We can divide cooperative lock arbitration into three categories based on who or what is acting as the lock arbitrator:

Kernel lock arbitration

The program asks the kernel for a lock on a particular file or a portion of a file. This is perhaps the most common method used by programmers when developing applications such as an order-entry system in a typical multiuser environment such as Linux or Unix.

File lock arbitration

The program creates a new file called a lock file or a dotlock file on stable storage to indicate that it would like exclusive access to a data file. Programs that access the same data must look for this file or examine its contents.^[2] This method is typically used in order to avoid subtle differences in kernel lock arbitration implementations (in different versions of Unix for example) when programmers want to develop software that will run on a variety of different operating systems.

External lock arbitration daemon

The program asks a daemon to track lock and unlock requests. This type of locking is normally used for shared storage. Examples of this type of lock arbitration include sophisticated database applications, distributed lock managers (that can run on more than one node at the same time and share lock information), and the Network Lock Manager (NLM) used in NFSv3, which will be discussed shortly.

Note

Additional lock arbitration methods for cluster file systems are provided in Appendix E.

Our cluster environment should use a cooperative lock arbitration method that works in conjunction with shared storage while still honoring the classic Unix or Linux kernel lock arbitration requests (so we do not have to rewrite all of the user applications that will share data in the cluster). Fortunately, Linux supports a shared storage external lock arbitration daemon called lockd. But before we get into the details of NFS and lockd, let's more closely examine the kernel lock arbitration methods used by existing multiuser applications.

The Existing Kernel Lock Arbitration Methods

The three most common cooperative kernel lock arbitration methods available on Linux are BSD flock, System V lockf, and Posix fcntl.

BSD Flock

This is considered an antiquated method of locking files because it only supports locking an entire file, not a range of bytes (called a byte offset) within a file. There are two types of flocks: shared and exclusive. As their names imply, many processes may hold a shared lock on one file, but only one process may hold an exclusive lock. (A file cannot be locked with both shared and exclusive locks at the same time.) Because this method only supports locking the entire file, your existing multiuser applications are probably not using this locking mechanism to arbitrate access to shared user data. We'll discuss this further in "The Network Lock Manager (NLM)."

System V lockf

The System V locking method is called lockf. On a Linux system, lockf is really just an interface to the Posix fcntl method discussed next.

Posix fcntl

The Posix-compliant fcntl system call used on Linux does a variety of things, but for the moment we are only interested in the fact that it allows a program to lock a byte-range portion of a file.^[3] Posix fcnlt locking supports the same two types of locks as the BSD flock method but uses the terms read and write instead of shared and exclusive. Multiple read locks are allowed at the same time, but when a program asks the kernel for a write lock, no other programs may hold either type of lock (read or write) for the same range of bytes within the file.
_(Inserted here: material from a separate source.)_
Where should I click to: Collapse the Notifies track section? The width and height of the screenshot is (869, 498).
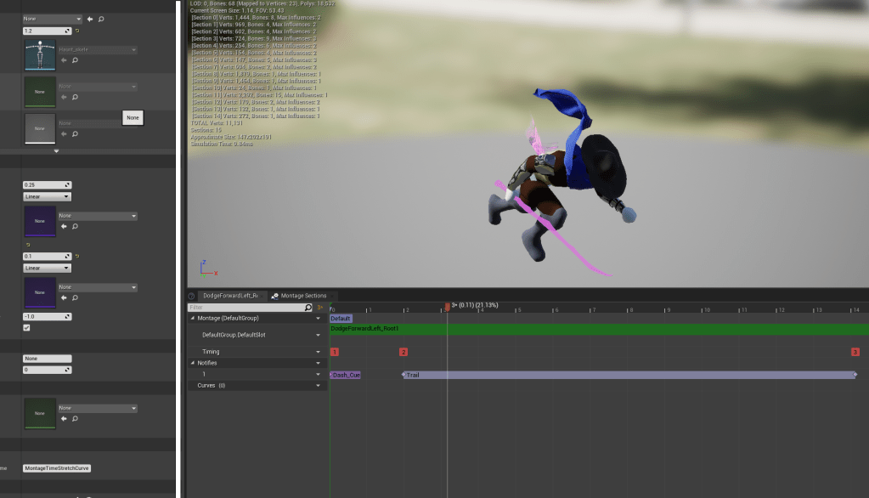(193, 363)
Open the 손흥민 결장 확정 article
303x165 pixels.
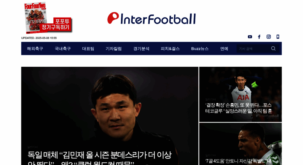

When using Posix fcnlt, the programmer decides what will happen when a lock is denied or blocked by the kernel by deciding if the program should wait for the call to fcntl to succeed (wait for the lock to be granted). If the choice is to wait, the fcntl call does not return and the kernel places the request^[4] into a blocked queue. When the program that was holding the lock releases it and the reason for the blocked lock no longer exists, the kernel will reply to the fcntl request, waking up the program from a "sleep" state with the good news that its request for a lock has been granted.

For example, three processes may all hold a Posix fcntl read lock on the byte range 1,000–1,050 of the same file at the same time. But when a fourth process comes along and wants to acquire a Posix fcntl write lock to the same range of bytes, it will be placed into the blocked queue. As long as any one of the original three programs continues to hold its read lock, the fourth program's request for a write lock will remain in the blocked queue. However, if a fifth program asks for a Posix fcntl read lock, it will be granted it immediately. Now the fourth program is still waiting for its write lock and it may have to wait forever if new processes keep coming along and acquiring new read locks. This complexity makes it more difficult to write a program that uses both Posix fcntl read and Posix fcntl write locks.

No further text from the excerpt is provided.